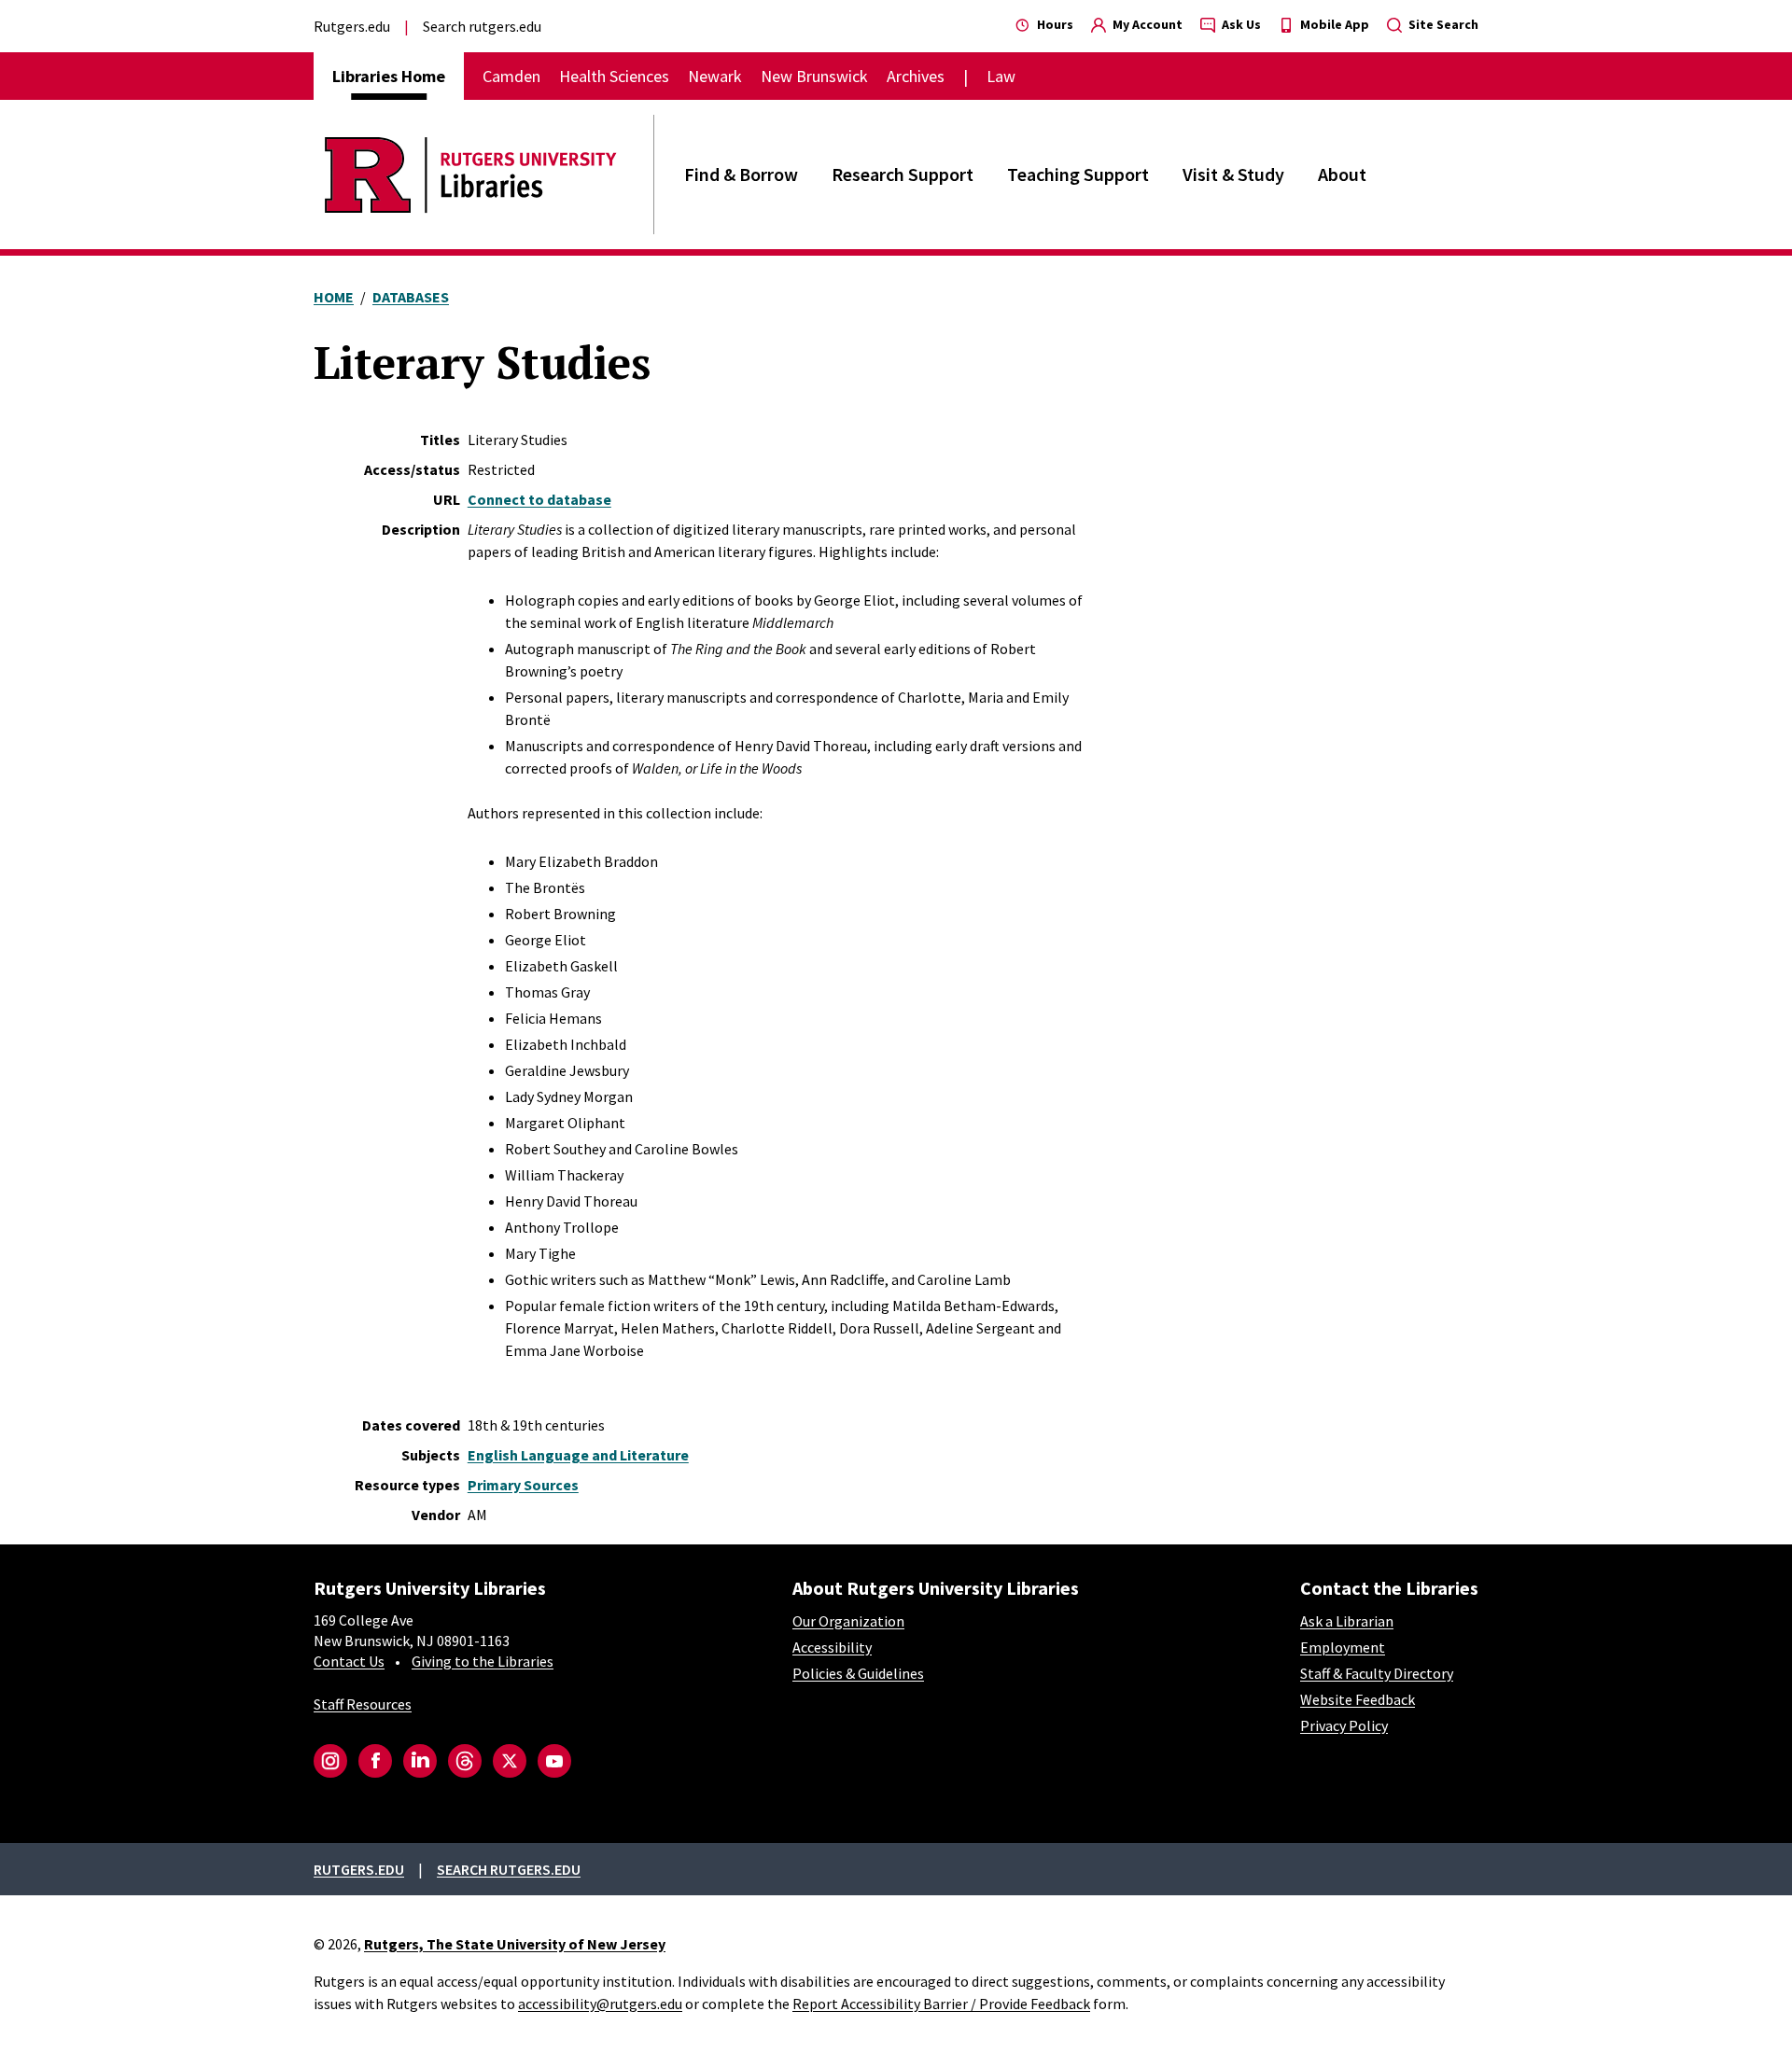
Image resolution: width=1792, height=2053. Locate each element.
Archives (916, 76)
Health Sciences (614, 76)
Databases (410, 296)
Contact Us (349, 1661)
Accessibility (832, 1647)
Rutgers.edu (352, 26)
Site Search (1442, 24)
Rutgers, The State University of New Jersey (514, 1943)
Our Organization (848, 1621)
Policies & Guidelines (858, 1673)
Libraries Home (388, 76)
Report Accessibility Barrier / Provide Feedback (941, 2003)
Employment (1342, 1647)
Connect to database (539, 499)
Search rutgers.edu (482, 26)
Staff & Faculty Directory (1376, 1673)
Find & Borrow (741, 174)
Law (1001, 76)
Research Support (902, 174)
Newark (715, 76)
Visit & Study (1233, 174)
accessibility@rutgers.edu (600, 2003)
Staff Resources (363, 1704)
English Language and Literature (578, 1454)
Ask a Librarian (1346, 1621)
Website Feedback (1357, 1699)
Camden (511, 76)
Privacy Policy (1344, 1725)
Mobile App (1333, 24)
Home (334, 296)
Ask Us (1240, 24)
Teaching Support (1078, 174)
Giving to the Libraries (482, 1661)
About (1342, 174)
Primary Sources (523, 1484)
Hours (1053, 24)
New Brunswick (814, 76)
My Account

HOW TO COMPLETE THIS TASK: Pictures do not belong in the copy. Please reproduce the entries above exactly otherwise.

EXERCISE RESULT:
Image resolution: width=1792, height=2053. Locate each element.
Archives (916, 76)
Health Sciences (614, 76)
Databases (410, 296)
Contact Us (349, 1661)
Accessibility (832, 1647)
Rutgers.edu (352, 26)
Site Search (1442, 24)
Rutgers, The State University of New Jersey (514, 1943)
Our Organization (848, 1621)
Policies & Guidelines (858, 1673)
Libraries Home (388, 76)
Report Accessibility Barrier / Provide Feedback (941, 2003)
Employment (1342, 1647)
Connect to database (539, 499)
Search rutgers.edu (482, 26)
Staff & Faculty Directory (1376, 1673)
Find & Borrow (741, 174)
Law (1001, 76)
Research Support (902, 174)
Newark (715, 76)
Visit & Study (1233, 174)
accessibility@rutgers.edu (600, 2003)
Staff Resources (363, 1704)
English Language and Literature (578, 1454)
Ask a Librarian (1346, 1621)
Website Feedback (1357, 1699)
Camden (511, 76)
Privacy Policy (1344, 1725)
Mobile App (1333, 24)
Home (334, 296)
Ask Us (1240, 24)
Teaching Support (1078, 174)
Giving to the Libraries (482, 1661)
About (1342, 174)
Primary Sources (523, 1484)
Hours (1053, 24)
New Brunswick (814, 76)
My Account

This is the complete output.